Atualmente, está limitado a quatro o número de estrangeiros autorizados a jogar em um time de futebol. Talvez essa seja mais uma razão para que o passe de grandes craques internacionais passe a ser mais valorizado do que nunca.
Para especialistas, todos os investimentos realizados até agora vão colocar a China no mercado de futebol. Mas fazer do esporte uma paixão nacional ou tornar a seleção uma potência é outra história.
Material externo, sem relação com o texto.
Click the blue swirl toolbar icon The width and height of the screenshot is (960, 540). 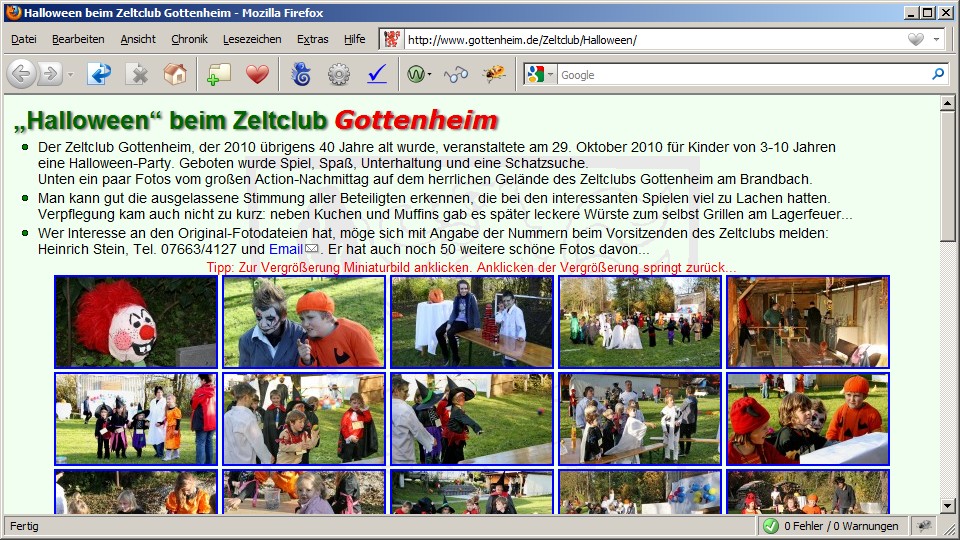[x=300, y=74]
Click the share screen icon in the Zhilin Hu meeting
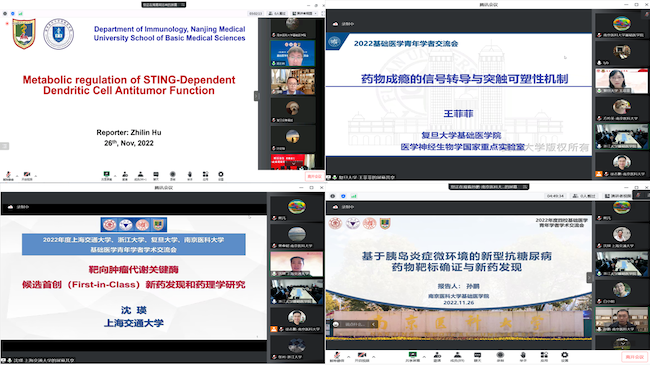The width and height of the screenshot is (650, 366). tap(107, 176)
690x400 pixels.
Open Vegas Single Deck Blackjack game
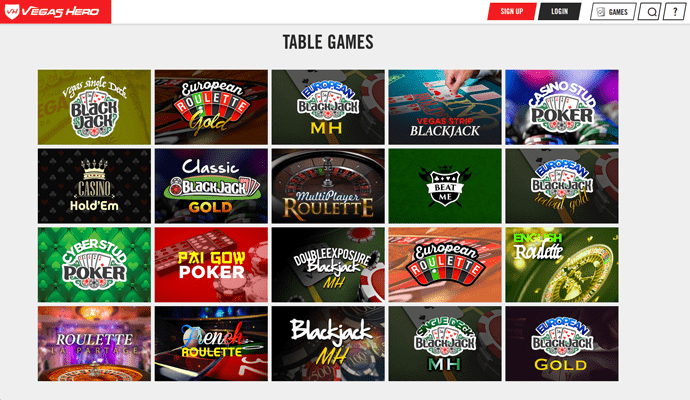[x=94, y=107]
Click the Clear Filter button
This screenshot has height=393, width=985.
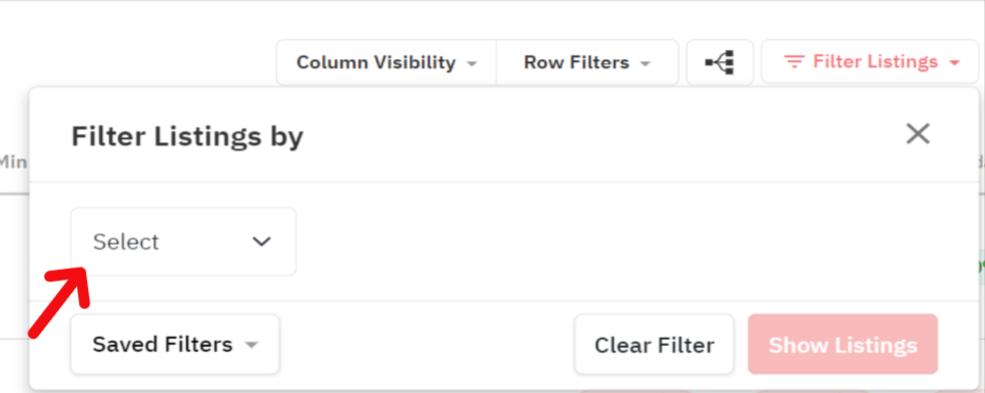[x=654, y=345]
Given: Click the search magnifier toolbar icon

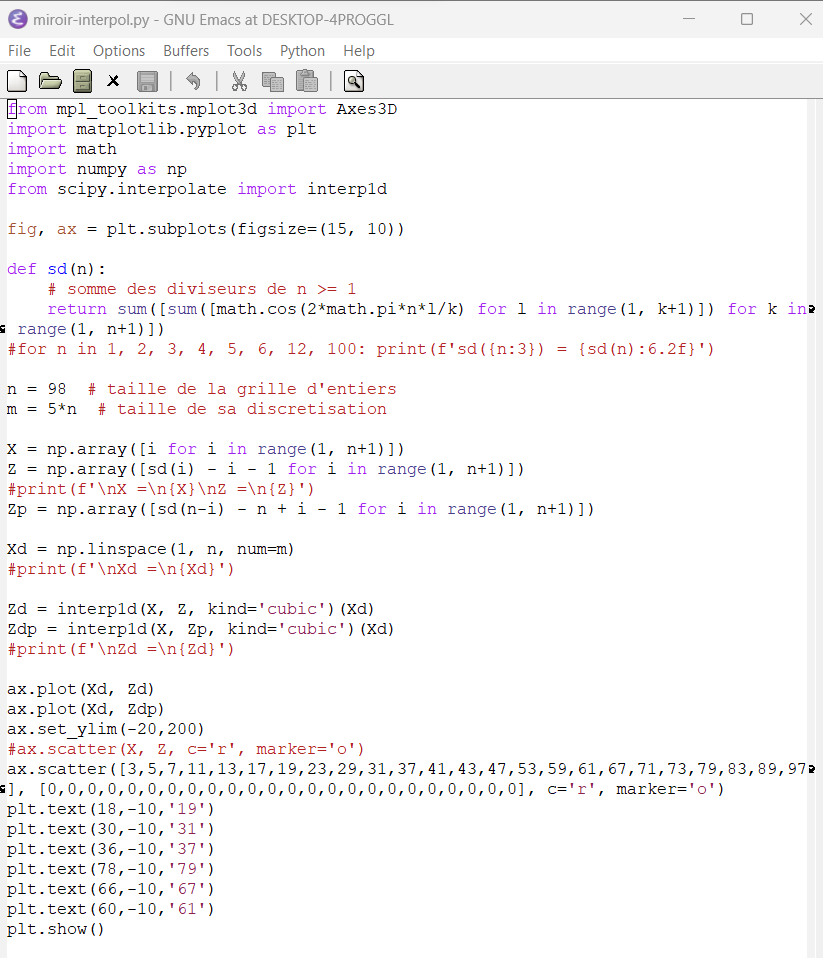Looking at the screenshot, I should coord(353,81).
É unânime a opinião de que falta criar a cultura do futebol entre os jovens. Talvez por isso tenha explodido o número de novas escolas pelo país, a maioria delas com técnicos e professores brasileiros. São milhares.
Para o brasileiro Juan Bonani, professor e técnico em uma das maiores escolas de futebol para jovens da China, a Soccer World, a única que representa o Manchester City no país, a estratégia de contratar jogadores a peso de ouro pode não ser a melhor.
“Fico na dúvida. Vou explicar usando o exemplo da contratação do Tévez. O salário anual dele permitiria oferecer para 10 mil crianças treinar futebol em um ano, ou mil em dez anos. Quando falamos em desenvolver o futebol na China, o melhor caminho é pelas crianças, para criar talentos, referências no futebol, coisa que ainda não há”, afirma Bonani, que jogou no Santos.
Mark Dreyer diz que alguns dos principais treinadores do mundo, como o francês Arsène Wenger, do Arsenal, ou o italiano Antonio Conte, do Chelsea, já manifestaram publicamente preocupação com o impacto do dinheiro chinês nas ligas.
Mas o especialista avalia que todos esses recursos podem não ser capazes de ajudar a China a melhorar a qualidade dos jogadores locais de maneira significativa.
“E com o sistema de cotas para estrangeiros, que pode ser reduzido no futuro, não vejo como a Superliga da China pode competir com as ligas europeias em termos de qualidade de jogadores por um bom tempo, se um dia conseguir”, diz.
Ele reconhece que jogadores vão continuar sendo transferidos atrás de grandes salários.
“Mas o número limitado de transferências não será capaz de mudar de uma vez por todas o cenário do futebol global”, conclui.